El dato no es menor en un país donde es frecuente que patrones, gobiernos y líderes sindicales inmorales actúen para hacer del derecho de huelga letra muerta. Por eso fue muy estimulante observar cómo los jóvenes estudiantes, ansiosos de saber la evolución del proceso de huelga en función de su propio interés, mediante las redes, fueron testigos del conteo de votos urna por urna para decidir el destino de la mencionada huelga.

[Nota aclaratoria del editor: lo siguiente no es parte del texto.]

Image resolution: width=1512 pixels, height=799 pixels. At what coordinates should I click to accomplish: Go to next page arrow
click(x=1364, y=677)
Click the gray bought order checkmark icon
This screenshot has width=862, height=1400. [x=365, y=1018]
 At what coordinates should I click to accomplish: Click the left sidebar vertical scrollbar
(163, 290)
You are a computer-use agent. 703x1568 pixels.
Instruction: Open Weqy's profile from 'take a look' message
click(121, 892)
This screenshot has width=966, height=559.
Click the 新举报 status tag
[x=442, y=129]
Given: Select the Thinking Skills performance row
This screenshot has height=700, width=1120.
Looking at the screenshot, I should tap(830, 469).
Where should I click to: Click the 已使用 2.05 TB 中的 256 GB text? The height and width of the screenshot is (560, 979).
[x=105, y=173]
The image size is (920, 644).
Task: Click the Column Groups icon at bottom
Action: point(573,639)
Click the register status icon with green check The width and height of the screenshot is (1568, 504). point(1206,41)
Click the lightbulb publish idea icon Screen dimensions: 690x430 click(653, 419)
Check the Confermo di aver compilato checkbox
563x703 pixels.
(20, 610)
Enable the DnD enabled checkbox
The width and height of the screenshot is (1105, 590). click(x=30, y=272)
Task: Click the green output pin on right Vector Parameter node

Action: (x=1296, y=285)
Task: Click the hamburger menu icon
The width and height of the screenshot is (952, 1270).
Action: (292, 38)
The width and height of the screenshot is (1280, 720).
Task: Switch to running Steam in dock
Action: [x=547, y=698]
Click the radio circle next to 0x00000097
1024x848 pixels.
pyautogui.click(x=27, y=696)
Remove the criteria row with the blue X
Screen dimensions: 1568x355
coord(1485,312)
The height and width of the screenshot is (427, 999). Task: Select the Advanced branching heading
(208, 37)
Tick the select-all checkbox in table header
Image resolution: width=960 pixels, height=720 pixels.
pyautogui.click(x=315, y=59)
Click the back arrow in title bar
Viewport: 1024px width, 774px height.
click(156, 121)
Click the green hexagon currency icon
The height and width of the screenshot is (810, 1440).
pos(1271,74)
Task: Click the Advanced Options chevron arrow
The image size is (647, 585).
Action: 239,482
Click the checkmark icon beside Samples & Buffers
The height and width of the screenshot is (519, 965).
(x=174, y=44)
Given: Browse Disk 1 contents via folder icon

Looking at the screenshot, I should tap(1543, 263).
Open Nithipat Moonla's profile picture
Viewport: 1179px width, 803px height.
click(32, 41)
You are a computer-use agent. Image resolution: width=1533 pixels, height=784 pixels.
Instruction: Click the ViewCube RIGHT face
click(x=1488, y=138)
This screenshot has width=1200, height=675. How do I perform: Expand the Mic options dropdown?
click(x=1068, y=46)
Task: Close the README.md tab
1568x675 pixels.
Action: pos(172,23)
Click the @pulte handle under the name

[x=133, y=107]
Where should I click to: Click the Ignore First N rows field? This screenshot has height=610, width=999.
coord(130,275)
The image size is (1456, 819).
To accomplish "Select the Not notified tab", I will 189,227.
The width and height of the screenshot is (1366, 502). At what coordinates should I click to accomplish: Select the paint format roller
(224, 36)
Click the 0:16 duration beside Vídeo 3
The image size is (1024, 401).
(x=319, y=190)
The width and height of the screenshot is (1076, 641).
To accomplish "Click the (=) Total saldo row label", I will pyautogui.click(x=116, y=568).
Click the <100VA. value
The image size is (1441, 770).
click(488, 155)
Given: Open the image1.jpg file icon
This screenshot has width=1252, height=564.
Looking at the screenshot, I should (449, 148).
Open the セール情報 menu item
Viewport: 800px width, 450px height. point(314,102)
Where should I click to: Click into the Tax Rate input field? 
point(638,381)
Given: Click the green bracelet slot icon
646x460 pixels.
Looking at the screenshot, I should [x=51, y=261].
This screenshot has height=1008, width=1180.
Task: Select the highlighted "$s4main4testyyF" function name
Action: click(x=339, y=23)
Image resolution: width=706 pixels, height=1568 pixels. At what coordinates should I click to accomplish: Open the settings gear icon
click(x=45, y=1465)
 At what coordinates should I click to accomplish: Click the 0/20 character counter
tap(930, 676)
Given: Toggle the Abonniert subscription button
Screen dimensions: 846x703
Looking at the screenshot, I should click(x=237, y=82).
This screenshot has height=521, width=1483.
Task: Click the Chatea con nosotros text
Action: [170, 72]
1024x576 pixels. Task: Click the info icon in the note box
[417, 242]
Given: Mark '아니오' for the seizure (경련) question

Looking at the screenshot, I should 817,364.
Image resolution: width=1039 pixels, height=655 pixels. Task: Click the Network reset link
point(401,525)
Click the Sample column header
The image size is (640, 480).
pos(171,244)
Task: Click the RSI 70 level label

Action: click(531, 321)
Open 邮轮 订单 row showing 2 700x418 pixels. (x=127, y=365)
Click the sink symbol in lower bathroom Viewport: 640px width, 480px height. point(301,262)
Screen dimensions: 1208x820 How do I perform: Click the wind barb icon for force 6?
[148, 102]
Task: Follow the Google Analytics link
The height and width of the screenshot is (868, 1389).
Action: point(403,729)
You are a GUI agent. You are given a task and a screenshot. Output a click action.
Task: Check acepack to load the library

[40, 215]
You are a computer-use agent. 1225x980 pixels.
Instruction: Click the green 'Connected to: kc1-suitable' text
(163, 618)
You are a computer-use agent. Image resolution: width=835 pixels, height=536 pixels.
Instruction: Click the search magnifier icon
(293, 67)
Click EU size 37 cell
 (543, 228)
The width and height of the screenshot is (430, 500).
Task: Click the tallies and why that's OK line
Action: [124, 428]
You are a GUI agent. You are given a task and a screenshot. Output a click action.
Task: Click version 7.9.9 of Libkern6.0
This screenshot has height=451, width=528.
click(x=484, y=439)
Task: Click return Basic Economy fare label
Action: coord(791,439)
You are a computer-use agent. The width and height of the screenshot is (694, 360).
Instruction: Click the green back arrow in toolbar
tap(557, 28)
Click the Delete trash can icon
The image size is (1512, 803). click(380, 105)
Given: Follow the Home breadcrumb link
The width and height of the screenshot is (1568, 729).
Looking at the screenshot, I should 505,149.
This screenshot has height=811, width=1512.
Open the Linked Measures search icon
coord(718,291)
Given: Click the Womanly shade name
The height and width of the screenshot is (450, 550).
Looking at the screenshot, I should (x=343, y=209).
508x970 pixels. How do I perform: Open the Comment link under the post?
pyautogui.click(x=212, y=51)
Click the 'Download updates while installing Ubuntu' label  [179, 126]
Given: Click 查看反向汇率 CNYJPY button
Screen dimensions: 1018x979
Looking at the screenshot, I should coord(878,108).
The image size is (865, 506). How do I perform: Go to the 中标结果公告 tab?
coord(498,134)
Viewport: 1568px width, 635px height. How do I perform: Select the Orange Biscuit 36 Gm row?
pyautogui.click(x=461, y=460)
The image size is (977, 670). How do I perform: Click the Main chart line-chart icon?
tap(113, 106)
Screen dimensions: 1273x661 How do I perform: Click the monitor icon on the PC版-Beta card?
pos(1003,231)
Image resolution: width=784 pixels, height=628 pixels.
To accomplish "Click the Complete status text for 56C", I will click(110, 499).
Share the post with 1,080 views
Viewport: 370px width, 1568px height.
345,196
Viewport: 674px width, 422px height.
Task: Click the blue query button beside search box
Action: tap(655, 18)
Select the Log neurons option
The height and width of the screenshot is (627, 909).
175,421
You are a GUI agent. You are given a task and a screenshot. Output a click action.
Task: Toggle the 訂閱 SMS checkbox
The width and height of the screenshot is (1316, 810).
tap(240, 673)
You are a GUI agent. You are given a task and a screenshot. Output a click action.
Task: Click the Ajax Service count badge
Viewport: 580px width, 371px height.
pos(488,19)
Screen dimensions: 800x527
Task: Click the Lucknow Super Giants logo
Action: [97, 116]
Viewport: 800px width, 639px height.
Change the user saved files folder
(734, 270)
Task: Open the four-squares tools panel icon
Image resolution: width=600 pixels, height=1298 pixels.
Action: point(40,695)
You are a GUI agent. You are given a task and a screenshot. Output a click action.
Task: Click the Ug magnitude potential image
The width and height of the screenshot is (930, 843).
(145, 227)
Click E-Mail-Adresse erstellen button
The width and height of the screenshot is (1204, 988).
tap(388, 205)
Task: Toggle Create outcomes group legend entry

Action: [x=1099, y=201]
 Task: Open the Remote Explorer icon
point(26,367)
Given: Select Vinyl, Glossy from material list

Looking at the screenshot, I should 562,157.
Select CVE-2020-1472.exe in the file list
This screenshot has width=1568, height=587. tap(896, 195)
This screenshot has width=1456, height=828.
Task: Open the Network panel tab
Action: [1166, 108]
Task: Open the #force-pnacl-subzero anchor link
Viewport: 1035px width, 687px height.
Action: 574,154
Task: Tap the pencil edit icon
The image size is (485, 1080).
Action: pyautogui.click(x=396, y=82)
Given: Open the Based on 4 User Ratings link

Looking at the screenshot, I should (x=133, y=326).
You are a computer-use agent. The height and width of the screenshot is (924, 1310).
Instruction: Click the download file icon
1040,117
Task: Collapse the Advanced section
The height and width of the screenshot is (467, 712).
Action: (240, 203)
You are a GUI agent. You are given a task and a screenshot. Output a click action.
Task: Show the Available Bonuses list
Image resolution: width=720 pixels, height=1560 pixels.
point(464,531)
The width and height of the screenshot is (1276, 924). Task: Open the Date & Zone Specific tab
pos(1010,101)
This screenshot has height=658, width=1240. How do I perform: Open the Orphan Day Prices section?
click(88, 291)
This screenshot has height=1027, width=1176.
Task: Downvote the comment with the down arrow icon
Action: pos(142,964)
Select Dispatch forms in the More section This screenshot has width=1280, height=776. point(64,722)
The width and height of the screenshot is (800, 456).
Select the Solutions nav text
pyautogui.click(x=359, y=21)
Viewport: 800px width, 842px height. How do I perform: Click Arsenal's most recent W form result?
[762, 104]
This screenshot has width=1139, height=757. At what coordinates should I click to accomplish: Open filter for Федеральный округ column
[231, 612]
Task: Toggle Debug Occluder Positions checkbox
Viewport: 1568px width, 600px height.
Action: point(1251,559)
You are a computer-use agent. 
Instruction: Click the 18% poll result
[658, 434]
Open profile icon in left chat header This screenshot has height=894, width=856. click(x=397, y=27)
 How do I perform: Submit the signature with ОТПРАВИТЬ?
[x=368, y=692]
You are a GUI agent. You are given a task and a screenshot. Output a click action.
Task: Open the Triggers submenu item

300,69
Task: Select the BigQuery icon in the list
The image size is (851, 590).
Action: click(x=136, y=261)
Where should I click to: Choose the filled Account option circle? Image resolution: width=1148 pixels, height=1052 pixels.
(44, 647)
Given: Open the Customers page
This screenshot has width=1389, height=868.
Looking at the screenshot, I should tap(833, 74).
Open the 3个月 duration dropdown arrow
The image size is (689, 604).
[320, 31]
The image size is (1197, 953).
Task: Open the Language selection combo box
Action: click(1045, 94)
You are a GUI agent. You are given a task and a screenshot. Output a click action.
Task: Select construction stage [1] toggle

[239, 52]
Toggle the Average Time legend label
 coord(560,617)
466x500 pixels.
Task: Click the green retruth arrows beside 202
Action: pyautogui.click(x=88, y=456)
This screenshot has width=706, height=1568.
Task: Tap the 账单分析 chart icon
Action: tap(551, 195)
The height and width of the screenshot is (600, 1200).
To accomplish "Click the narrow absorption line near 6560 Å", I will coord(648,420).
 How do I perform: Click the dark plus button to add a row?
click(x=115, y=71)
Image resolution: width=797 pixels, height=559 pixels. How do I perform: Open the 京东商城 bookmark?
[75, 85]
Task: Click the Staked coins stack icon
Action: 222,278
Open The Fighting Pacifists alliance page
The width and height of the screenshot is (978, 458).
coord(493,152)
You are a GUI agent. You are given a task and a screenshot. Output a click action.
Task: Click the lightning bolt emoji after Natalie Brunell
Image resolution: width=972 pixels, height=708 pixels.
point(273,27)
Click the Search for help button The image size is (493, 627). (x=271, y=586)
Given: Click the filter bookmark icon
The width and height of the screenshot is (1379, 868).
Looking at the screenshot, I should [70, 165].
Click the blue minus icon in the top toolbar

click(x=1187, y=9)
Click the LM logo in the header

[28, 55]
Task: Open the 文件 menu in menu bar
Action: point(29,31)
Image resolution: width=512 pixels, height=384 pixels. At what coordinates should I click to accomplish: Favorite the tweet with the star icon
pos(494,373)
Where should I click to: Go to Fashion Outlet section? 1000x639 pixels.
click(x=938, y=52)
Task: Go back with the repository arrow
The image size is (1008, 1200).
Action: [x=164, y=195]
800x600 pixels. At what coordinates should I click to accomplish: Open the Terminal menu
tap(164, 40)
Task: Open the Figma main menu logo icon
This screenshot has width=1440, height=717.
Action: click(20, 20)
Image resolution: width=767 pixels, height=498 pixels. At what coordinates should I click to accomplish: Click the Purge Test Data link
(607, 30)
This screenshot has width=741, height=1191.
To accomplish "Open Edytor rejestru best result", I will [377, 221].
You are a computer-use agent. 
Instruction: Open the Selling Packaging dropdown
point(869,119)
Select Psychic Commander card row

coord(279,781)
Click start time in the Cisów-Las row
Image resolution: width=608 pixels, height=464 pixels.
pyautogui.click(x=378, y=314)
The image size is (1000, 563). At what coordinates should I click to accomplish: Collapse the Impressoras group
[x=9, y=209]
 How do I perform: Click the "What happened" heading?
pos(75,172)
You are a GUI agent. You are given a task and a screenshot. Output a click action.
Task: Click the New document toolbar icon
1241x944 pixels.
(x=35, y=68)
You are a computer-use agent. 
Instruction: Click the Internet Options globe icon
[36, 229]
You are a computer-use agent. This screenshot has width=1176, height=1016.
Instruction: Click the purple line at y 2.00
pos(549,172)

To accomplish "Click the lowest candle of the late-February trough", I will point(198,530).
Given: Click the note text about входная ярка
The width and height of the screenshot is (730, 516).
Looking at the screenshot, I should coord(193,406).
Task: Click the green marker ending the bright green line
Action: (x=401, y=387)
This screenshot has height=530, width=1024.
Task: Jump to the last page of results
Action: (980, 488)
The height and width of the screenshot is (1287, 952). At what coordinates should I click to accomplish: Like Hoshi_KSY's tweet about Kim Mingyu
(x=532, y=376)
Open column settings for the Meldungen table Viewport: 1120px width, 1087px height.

Los profesores universitarios mostraron un gran sentido de responsabilidad; es un sector de gente pensante donde coexisten diversas formas de pensar de manera armoniosa. Lograron enviar el mensaje inconformidad con el hecho de que lo que les descuentan para entregarlos al ISSSTE y al SAR no llegue a su destino. Los docentes dejaron constancia de compromiso con los jóvenes al hacer breve la huelga y al disponerse a reponer el tiempo empleado en la huelga.

No es despreciable el sentir del 38% que votó contra la huelga; una solución basada en el “adelanto” de 15 millones del subsidio estatal (menos de la mitad de lo destinado a la Feria de Jerez) no resuelve, pospone.

No se explica por qué esperaron a que se suspendieran durante 13 días las actividades si sus esfuerzos serían tan poco significativos. Aquí lo encomiable es que la mayoría decidió y que la minoría acató. ¿Verdad que la democracia no muerde?


¿Hacia dónde?
Los movimientos suelen ser imprevisibles, la huelga puede ser “flor de un día” o el inicio de una etapa proactiva que incida en la revisión autocrítica de la vida universitaria, que suprima las distorsiones que propician crecimiento clientelar y manejos corporativos, que consolide a la UAZ como el espacio de libre expresión de todas las ideas.

Que haga de la transparencia la estrategia radical, como ya lo piden los estudiantes, para que la sociedad, no el gobierno, la sienta suya.

Nos encontramos el lunes en El recreo.